I've received my first lessons during this as to how Norse-type cultures work in the Kateverse, where there are the Olympians, and other religions fail the reality test even when they are more sensible.  (There are two major antitheistic religions  I know about - the Northern Titanolatric one and the Southern transcendental one - but neither is in much doubt as to Whom it's supposed to be anti-.)  Making the Odin figure really Mercury with another funny hat on... changes the Nordic dynamic quite a bit, even when it's completely in the background.

The Northmen's take on Hades proved particularly entertaining when I smacked into it.

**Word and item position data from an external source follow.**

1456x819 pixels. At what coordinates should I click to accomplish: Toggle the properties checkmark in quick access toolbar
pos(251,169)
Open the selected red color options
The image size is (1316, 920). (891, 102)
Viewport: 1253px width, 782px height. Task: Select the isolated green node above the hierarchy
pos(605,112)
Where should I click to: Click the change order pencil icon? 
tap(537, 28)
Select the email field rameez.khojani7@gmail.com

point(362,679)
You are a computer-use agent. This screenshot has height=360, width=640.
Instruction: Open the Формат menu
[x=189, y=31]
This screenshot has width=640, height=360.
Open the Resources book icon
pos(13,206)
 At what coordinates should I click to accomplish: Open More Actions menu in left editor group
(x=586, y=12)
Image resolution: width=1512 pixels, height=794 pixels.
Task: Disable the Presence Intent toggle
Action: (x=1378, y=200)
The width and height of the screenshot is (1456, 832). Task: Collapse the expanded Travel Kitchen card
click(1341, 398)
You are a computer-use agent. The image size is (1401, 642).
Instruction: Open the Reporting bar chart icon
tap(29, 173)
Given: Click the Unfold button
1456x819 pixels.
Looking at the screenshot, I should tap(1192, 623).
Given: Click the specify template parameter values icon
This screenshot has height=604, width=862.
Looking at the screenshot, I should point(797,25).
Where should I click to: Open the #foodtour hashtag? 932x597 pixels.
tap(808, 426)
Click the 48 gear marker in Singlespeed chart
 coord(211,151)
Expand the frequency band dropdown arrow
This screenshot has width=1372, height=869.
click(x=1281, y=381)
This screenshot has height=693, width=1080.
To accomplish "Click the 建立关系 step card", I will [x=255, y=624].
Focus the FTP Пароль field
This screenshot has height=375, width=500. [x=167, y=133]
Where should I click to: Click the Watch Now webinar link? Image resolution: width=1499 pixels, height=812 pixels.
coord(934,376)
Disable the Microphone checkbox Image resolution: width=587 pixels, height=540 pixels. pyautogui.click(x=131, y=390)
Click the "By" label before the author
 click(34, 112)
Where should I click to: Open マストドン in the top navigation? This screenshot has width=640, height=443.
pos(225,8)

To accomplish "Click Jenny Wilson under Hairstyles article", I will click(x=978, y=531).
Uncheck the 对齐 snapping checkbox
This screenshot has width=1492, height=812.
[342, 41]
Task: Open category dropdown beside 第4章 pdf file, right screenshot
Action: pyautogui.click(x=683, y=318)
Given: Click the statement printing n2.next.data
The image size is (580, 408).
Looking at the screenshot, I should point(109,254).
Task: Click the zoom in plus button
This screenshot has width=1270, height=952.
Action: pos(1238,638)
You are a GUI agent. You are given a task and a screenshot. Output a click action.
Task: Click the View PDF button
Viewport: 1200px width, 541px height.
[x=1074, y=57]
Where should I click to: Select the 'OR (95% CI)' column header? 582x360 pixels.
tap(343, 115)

caper_est: caper_est, the billy goat (Default)

230 words this morning of a scene I hadn't the hardiness for yesterday after work - wherefore I fled to put the last coat of varnish on the new door instead, and pursue its various sequels.

This passage is actually part of a celebration, and done with goodwill on all parts.  But it's a mediaevaloid country custom, in a hard and dangerous place, albeit an unusually kind and free community.  When I saw how roughly the mock battle for the New Year was going to play out  ("She wouldn't know she'd won if she'd not spent blood nor tears on it," says the canny seamstress-witch Ciss Cross-Stitch in the back of my head, advising the Founder of Fairfields as to why it isn't always sensible to persuade people to behave sensibly), all my sensibilities both old-fashioned and new-fangled positively cringed.  Even my court-reared characters winced.

Which suggests to me that I have at least something right about the tone.  If a community of medieval peasant-pioneers on the ragged edge of Elfland thought and acted inside my modern comfort zone, I would certainly be getting them wrong.

Of course, too far outside the consensus modern comfort zone, and that's a potential problem for the reader.

What I'm trying to do, whether this particular scene survives the final cut or not, is to conjure a place in some ways rawly uncomfortable, and in others warm and welcoming - so that the whole should be seamless, and at best dearly desirable for the reader to visit, or at worst wholeheartedly believable in the way it speaks to my tumbleweed protagonists of 'home'.

Elsewhere, I am still being wormed, and Edward Lessingham has just turned up with wood and tools and interminably described ornamentation to fix up his half-cocked frame story.